News:

MASM32 SDK Description, downloads and other helpful links
MASM32.com New Forum Link
masmforum WebSite

Faster array access for small arrays

Started by LithiumDex, January 30, 2007, 04:07:07 AM

Previous topic - Next topic

LithiumDex

Is there any way to have small (<1kb) frequently used arrays stored in the stack?

Or what about the heap, could someone explain what this is and how much faster/slower it is than Mallocated memory?

hutch--

Putting it on the stack is no advantage apart from perhaps being simpler to allocate. Allocate fixed memory and align the start address with something like the "memalign" macro and you will be doing it about as fast as it can be done.
Download site for MASM32      New MASM Forum
https://masm32.com          https://masm32.com/board/index.php

Tedd

malloc does take from the heap :wink -- it's just a C name for a generalised function which resolves to the OS memory allocation function, depending which OS you compile for at the time. The heap is the name given to the 'heap' of memory available to your process while it's running, which you can allocate chunks from.

When it comes down to it memory is just memory, once the cpu loads it into cache that's as good as it gets. However, since the stack is used regularly, it's more likely to already be in cache. And allocating on the stack is much faster: one instruction, rather than a whole function.

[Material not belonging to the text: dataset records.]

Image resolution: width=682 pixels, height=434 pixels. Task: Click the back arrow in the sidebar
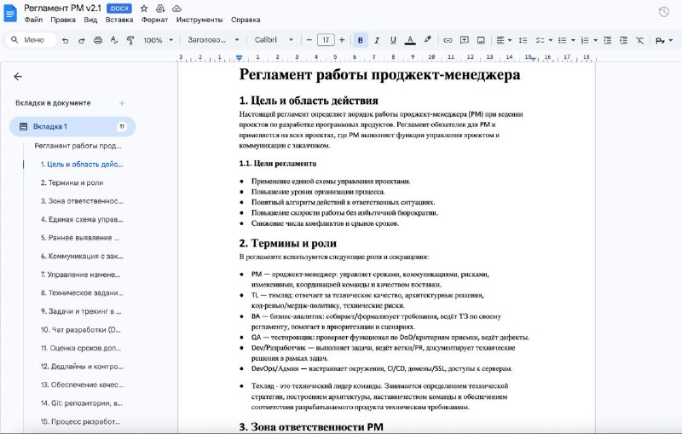(x=18, y=76)
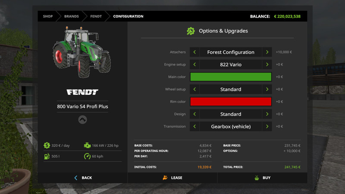Click the Fendt brand logo
Image resolution: width=345 pixels, height=194 pixels.
point(82,92)
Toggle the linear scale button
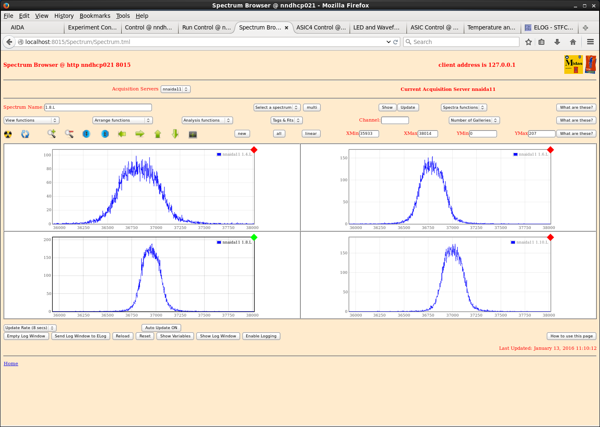This screenshot has height=427, width=600. tap(311, 134)
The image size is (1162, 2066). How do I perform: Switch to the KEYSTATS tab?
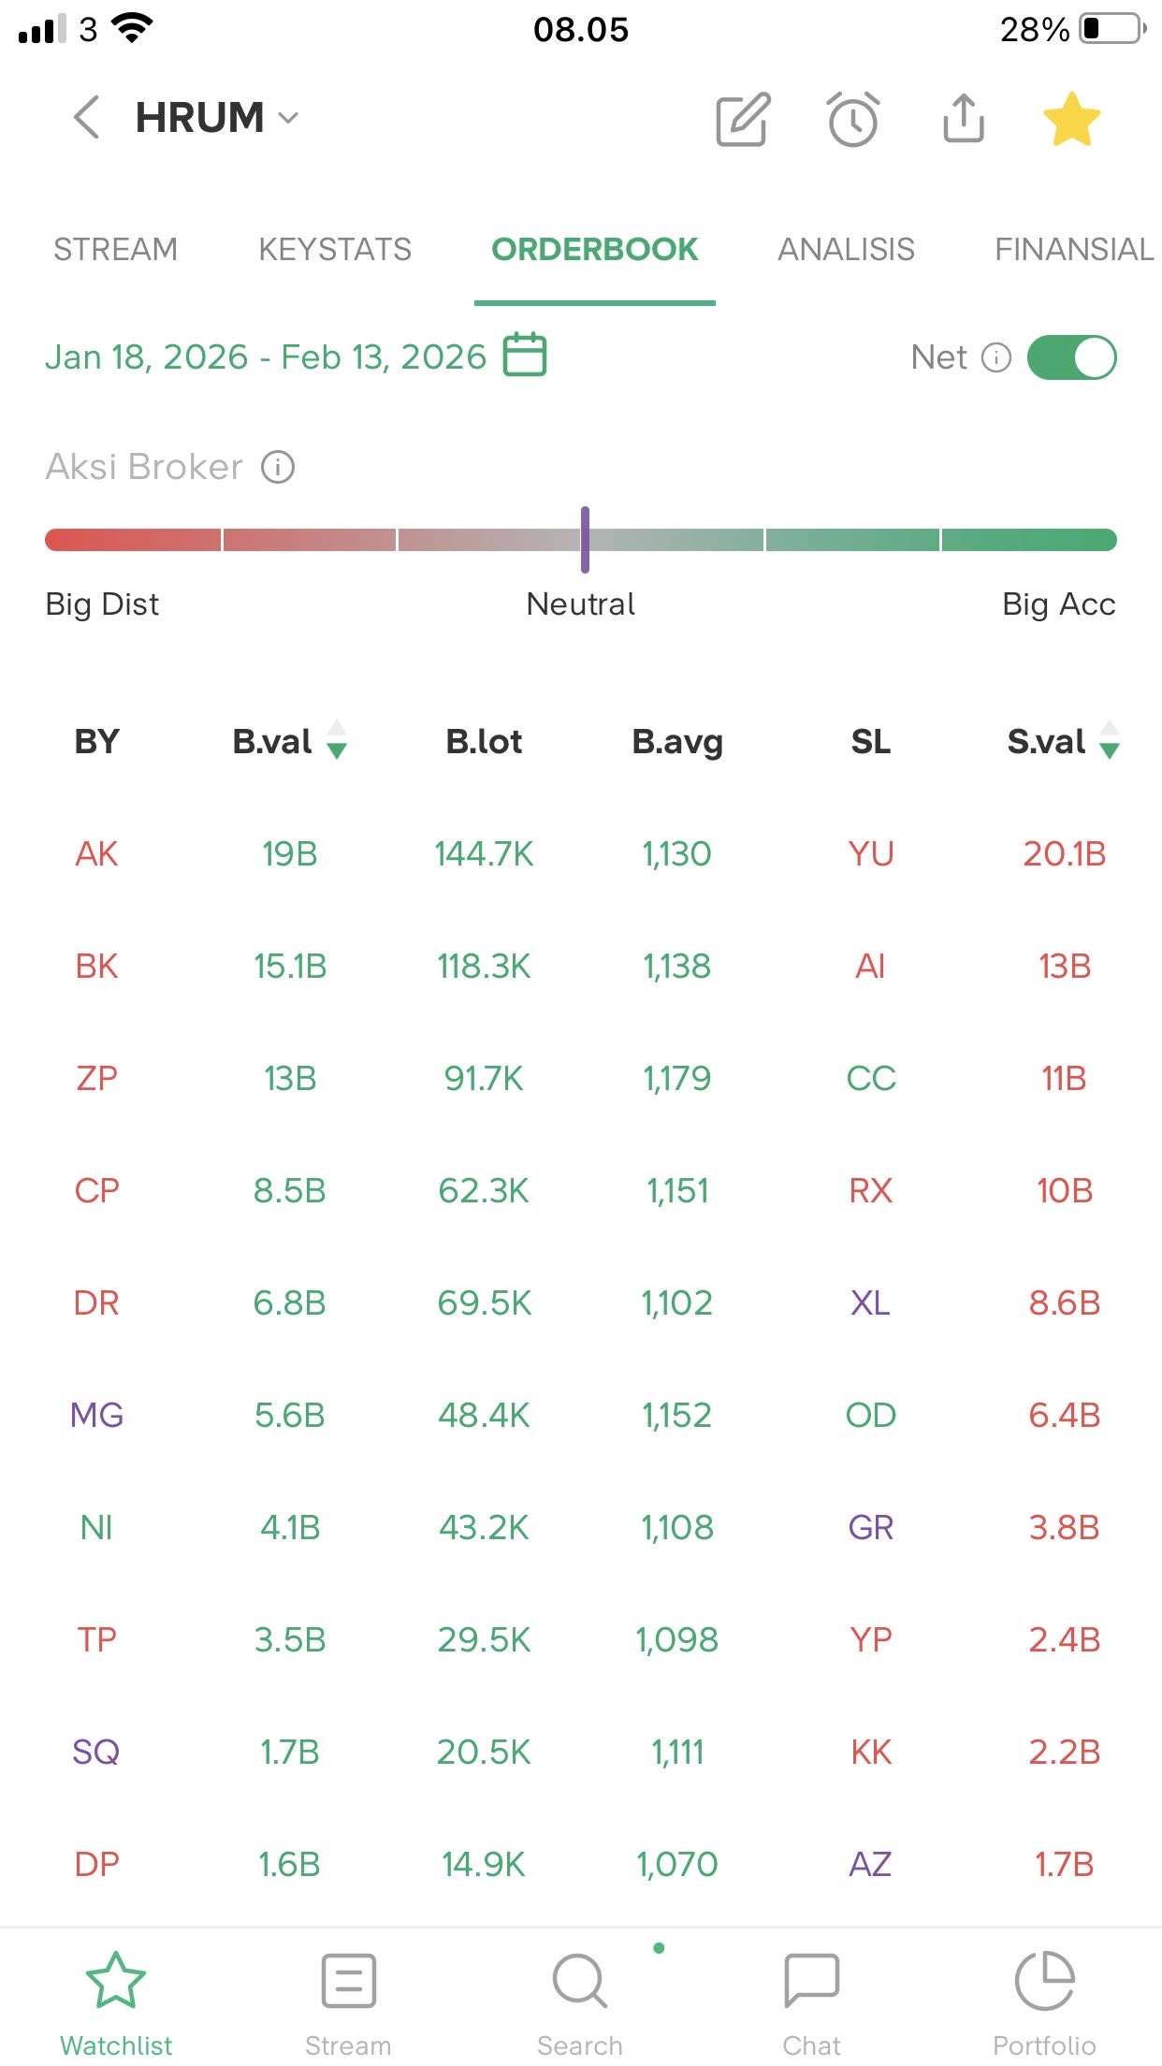(335, 249)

Array on the stack example (LOCAL allocates variables on the stack for you, and the stack is cleaned up on return.)
test proc
    LOCAL myArray[512]:BYTE
    lea eax,[myArray]
    mov BYTE PTR [eax],1
    ret
test endp
No snowflake in an avalanche feels responsible.

Mark_Larson



  I'd recommend putting it on the stack.  Here is why.  Usually you won't get the initial cache miss, which would require it to load it into the cache, because usually the stack is in cache from other memory accesses.  Keep in mind that usually cache lines are 64 bytes, so if your array is too big, it will still get cache misses on the loads, just not the first load, which gives a slight speed advantage.  I generally recommend local variables instead of global ones for procedures for that reason.  And hutch was spot on with the memory alignment.  Non-aligned accesses can cause a big degradation in performance.  So always align!  The rule of thumb is you align by the memory size you will be accessing.  So dwords need 4 byte alignment.  Qword 8 byte, etc.  If you are using SSE/SSE2 most of the instructions require a 16-byte alignment or you will get an exception.

BIOS programmers do it fastest, hehe.  ;)

My Optimization webpage
htttp://www.website.masmforum.com/mark/index.htm

LithiumDex

hmm.. well my array is to big to fit on the stack, unless a coppied portions of it that were going to be used directly before I accessed them, which could prove to be slower... also I'm using bytes, so I'm guessing memalign isn't going to do much for me, eh?

dsouza123

If the arrays are multidimensional then the order of the parameters can make a difference in speed,
also if possible uses powers of two for all but the first parameter, (that one also if close to a power of two).
Issues: loading a cache line can prefetch multiple sequential values and stride length.

If the access is random then it doesn't really help much.
If sequential you can get four at a time loading it in as a dword.

If the arrays can be grouped together in 4K pieces they will fit in a cache page.

If the array(s) need to be accessed by multiple routines
then putting them as global variables allows them to be universally usable.

Arrays less than 1kb should fit on the stack, stack size can be adjusted.

dsouza123

If they are accessed sequentially then SSE2 may help.
With SSE2, 16 bytes can be loaded together and the same operations
done on all simultaneously.

LithiumDex

allright... so I've adapted it to use only dword read writes, my arrays are allocated in exe space (static), and I've used memalign

so...

1st question, If I'm using dwords and my array was defined in the .data section, I just say,

memalign myArray, 4

right? is there any perticular place this should be? right now I have it before the arrays are filled with the lut values...

so... right now my arrays are setup like this:

x = colour range, y = depth range

DLUT size = x*y*3 (dwords)
0        -> x*y-1     : red
x*y     -> 2*x*y-1  : green
2*x*y -> 3*x*y-1  : blue

ok now, within each one of those arrays, to pull a value given the input colour and input depth I would say:

red: [DLUT + clr + depth*x]
green: [DLUT + clr + depth*x + (x*y)]
blue: [DLUT + clr + depth*x + 2*(x*y)]

now, my idea for an optimization goes like this... since for each slice I draw in sequence, the depth is the same, what if I stored the arrays such that the red, green, and blue would be all together for each depth? how much faster would this make things (i.e. there are 63 dwords * 3 for each depth)

the funny thing is though, making my array static and using memalign didn't improve my speed, it was switching from bytes to dwords after the fact that gave me a 30% increase.. that's still not good enough though.